One of the fatal flaws of this game is the utter absurdity of most of the indoor environments. While, for example, the church looks fairly normal on the inside, most other buildings are a complicated maze of ladders and traps. The typical town, as you probably are aware, possesses buildings of no such nature. Even a downtown high rise in this game looks absolutely ridiculous on the inside, as it appears to be a dungeon of stone blocks, ladders, and barrels. Most cities have rigid safety codes that prevent such insanities from existing. In fact, all buildings are required to be handicapped accessible, and ladders are rather discouraging to people in wheelchairs. Perhaps this is part of the reason you are on your quest - to champion better building codes. I'm disappointed the designers of this game - all four of them - lacked the basic understanding of typical building interiors. What's more, they demonstrated the unchristian trait of laziness in completely failing to do even the minutest of research, which would have gone a long way towards making the game more realistic and thusly more compelling.
Number of Bosses: Each area has an endboss for you to tackle, as well as a steady stream of various sorts of sinners. It is not known whether the endbosses are chosen on the basis of how sinful they are, or how skilled they are at fighting non-sinners. While this is a fascinating topic, it scarcely warrants debate when you consider the first endboss is a caveman masquerading as a rock that shoots out demons. Clearly, the forces of evil are not lacking in imagination and are more than prepared to trump the stupidity of a fruit-hurling hero.
Defining Moment: The horror of taking advantage of the most ridiculously lax airport security in the world. Upon approaching the entrance to the airport, I had to fight off several thugs while two security officers guarding the front entrance paid zero attention. When I approached them, they merely suggested I stay off the red area or some such. Since they were not concerned with crime, I ignored them and entered the airport. To my unbridled terror, there were suitcases scattered everywhere. In this age of heightened security, the harrowing sight of dozens of mysterious packages with no owners resting all about nearly drove me to write an angry letter to my congressman. The only thing that stopped me was the sudden realization that I had become so engrossed in the realistic goals and graphics of this game, that I momentarily lost my grasp on reality.

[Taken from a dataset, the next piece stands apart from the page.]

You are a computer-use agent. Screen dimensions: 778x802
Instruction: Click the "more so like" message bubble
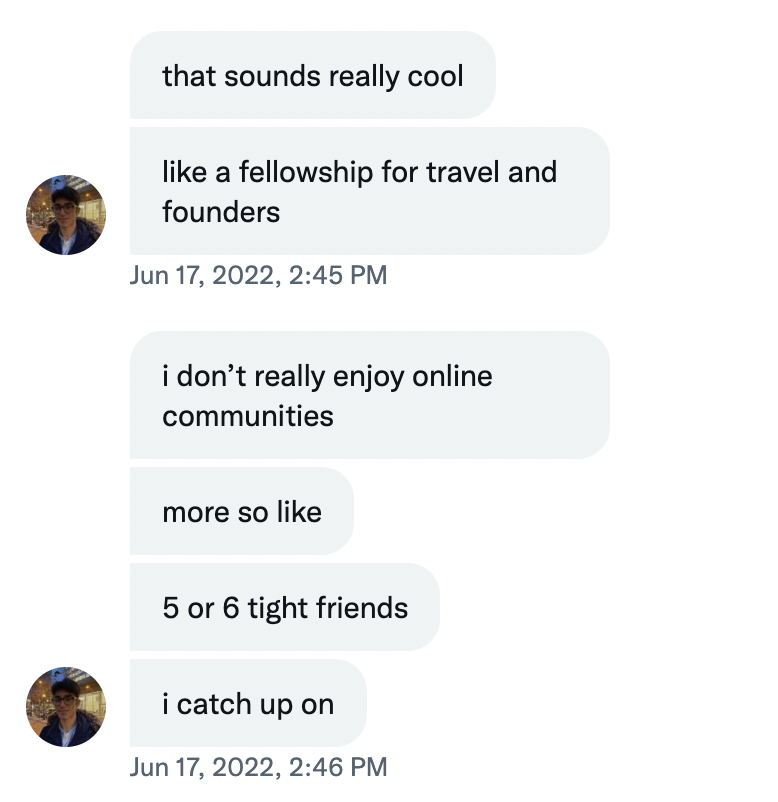[x=241, y=511]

To make things even more dangerous, I climbed into the baggage carousel and saw the twisting maze that our luggage goes through on its post-flight journey. After that, I took to the unguarded runways where I was challenged by an even greater number of thugs. It occurred to me right away that any number of these troublemakers could simply climb aboard a plane, take off, and pilot it into a densely populated area with no resistance. If this was a real airport, it would be condemned by the entire world, and President Bush would deploy peacekeeping troops to it. This one single airport represents a unconscionable gap in national security and an unimaginable threat to our safety. Let this be a profound example as to just how dangerous the influence of Satan can be if left unchecked.
All and all, the game has some great moments and some big flaws. It raises some serious questions about the nature of God and religion, in particular, the issues of punishment and salvation. The discrepancies in the nature of how people are saved versus how they are punished is troubling, since it seems their only punishment is the pain and uncertainty of the brief moment that succeeds being hit with fruit and proceeds being magically converted into a praying child. The presence of cavemen also alludes to the concept of evolution, which seems horribly out of place. Perhaps, though, Wisdom Tree merely intended to promote discourse and critical thinking by including controversial elements that would spark debate. That scenario seems unlikely, and of course we will probably never know the actual answer. All and all, the game is a true standout in its genre. If all religious games were like this, then people wouldn't laugh at them so much. Sadly, though, when compared to non-religious games, Spiritual Warfare is complete and utter shit. Even still, the seeds of something special are clearly visible when playing. You can see how Spiritual Warfare would go on to inspire Nintendo to produce the less stellar knockoff, The Legend of Zelda.